Group selection essentially states that- What is good for the individual within a group is good for the group and what is good for the group is good for the individual within the group. With finite resources natural selection occurs between groups and the groups with the best chance for survival are the groups with the highest levels of altruism. This occurs because the individual altruists will work for the group while individualists within a group will only work for them selves. At the level of individuals within a group individualists who do not share resources will be more successful but at the level of inter group selection groups with higher levels of altruism will be more successful because the sharing of resources within a group will produce fitter groups. This theory accounts for the existence of altruism in the face of those who use the phrase "survival of the fittest" to defile Darwinism in favor of creationism.
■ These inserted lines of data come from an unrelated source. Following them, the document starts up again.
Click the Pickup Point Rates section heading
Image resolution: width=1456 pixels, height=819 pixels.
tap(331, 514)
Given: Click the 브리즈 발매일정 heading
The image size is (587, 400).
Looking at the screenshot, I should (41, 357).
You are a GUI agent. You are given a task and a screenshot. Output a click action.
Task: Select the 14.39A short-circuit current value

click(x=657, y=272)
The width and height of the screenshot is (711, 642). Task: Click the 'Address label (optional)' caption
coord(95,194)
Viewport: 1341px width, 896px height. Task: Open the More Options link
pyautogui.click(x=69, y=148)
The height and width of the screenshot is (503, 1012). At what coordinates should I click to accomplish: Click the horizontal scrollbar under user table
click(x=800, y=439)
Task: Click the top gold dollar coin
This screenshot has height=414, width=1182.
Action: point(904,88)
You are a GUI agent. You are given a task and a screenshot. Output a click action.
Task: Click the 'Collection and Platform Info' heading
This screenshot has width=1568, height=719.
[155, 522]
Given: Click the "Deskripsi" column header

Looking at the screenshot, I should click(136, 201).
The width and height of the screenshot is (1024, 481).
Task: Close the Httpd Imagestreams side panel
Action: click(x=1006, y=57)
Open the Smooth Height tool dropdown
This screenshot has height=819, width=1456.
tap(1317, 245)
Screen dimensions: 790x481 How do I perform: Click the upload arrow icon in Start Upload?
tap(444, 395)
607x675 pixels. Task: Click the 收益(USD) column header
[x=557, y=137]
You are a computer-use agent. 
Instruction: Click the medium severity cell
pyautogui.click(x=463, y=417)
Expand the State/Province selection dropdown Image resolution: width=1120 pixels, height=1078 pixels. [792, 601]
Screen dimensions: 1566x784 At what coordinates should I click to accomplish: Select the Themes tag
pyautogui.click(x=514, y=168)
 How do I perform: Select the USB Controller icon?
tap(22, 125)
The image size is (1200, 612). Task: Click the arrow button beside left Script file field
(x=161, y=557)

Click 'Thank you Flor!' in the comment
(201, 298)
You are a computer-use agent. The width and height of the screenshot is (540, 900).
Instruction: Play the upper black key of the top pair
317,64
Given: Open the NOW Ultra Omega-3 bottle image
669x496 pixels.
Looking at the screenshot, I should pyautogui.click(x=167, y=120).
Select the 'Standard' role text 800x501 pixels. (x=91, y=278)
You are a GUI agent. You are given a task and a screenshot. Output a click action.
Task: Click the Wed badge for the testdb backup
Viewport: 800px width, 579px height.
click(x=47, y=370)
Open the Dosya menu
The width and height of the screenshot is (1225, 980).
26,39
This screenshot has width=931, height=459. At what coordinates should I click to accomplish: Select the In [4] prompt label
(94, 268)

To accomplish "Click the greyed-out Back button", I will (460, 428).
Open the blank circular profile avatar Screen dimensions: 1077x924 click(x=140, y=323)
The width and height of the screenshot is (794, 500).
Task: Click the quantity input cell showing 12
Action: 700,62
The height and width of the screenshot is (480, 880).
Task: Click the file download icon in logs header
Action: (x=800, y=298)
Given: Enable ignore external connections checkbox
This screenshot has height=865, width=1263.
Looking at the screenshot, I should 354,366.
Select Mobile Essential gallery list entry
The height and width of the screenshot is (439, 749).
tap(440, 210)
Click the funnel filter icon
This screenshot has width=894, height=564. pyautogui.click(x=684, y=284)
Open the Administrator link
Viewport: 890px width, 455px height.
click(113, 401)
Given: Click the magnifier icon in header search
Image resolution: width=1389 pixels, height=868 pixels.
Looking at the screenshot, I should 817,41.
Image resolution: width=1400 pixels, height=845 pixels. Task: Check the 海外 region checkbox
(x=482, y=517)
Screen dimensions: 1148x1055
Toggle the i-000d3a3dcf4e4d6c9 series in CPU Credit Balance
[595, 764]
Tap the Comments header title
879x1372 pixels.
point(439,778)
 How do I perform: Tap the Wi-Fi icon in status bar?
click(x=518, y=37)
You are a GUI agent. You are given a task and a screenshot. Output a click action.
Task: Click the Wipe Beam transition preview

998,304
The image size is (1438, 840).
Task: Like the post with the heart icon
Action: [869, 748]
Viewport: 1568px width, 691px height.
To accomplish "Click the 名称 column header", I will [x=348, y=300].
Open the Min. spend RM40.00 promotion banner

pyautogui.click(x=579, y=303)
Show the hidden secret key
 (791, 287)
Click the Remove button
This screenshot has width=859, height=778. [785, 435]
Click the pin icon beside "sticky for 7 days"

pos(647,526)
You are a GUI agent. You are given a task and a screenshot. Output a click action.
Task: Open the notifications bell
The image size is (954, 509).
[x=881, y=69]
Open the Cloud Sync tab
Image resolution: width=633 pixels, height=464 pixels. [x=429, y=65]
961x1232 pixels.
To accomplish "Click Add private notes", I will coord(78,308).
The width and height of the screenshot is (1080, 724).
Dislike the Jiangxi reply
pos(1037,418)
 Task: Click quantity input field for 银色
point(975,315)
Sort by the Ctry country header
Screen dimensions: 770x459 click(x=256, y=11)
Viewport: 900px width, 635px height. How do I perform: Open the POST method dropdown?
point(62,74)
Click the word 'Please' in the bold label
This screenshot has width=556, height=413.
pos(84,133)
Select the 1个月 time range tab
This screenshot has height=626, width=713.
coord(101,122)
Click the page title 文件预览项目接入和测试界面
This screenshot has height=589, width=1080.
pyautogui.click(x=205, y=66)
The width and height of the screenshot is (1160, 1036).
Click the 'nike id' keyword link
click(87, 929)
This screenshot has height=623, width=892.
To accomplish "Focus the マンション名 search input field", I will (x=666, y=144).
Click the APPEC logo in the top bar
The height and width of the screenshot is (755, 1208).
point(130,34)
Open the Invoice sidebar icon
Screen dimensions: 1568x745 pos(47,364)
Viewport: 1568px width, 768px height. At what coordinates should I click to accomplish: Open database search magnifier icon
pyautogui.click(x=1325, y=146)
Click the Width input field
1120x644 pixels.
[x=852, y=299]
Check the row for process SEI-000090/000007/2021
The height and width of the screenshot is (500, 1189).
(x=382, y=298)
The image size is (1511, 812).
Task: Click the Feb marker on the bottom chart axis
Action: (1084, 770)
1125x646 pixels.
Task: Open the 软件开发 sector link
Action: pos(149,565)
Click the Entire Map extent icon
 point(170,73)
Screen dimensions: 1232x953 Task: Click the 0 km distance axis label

The book also examines the paradigm of fuzzy logic. If you want to have a generally representative understanding of "Life, the Universe, and Everything", it is important to understand fuzzy logic. It is rare to come across a perfect dichotomy where two sides of an issue are split into exactly two sides. Gradient's, Spectrum's, and "Shades of Gray", this is how the world is. Use of this paradigm is helpful in eliminating errors such as thinking of people, things, events, or actions as either Good or Evil. In detailed examination we find that these things are better understood as a gradient. A person can both commit murder and be a loving husband. To almost any problem with sufficient complexity there is more than one solution and of often many solutions. This is how the world is.

The book covers much more than these subjects. Due to the fact that I have not finished it I will probably find more to think about at a later date.

also PNS(Peripheral Nervous System) is often pronounced penis and that makes neuroscience students giggle.

I think that my blog cherry is sufficiently ruptured and thus I will end this post.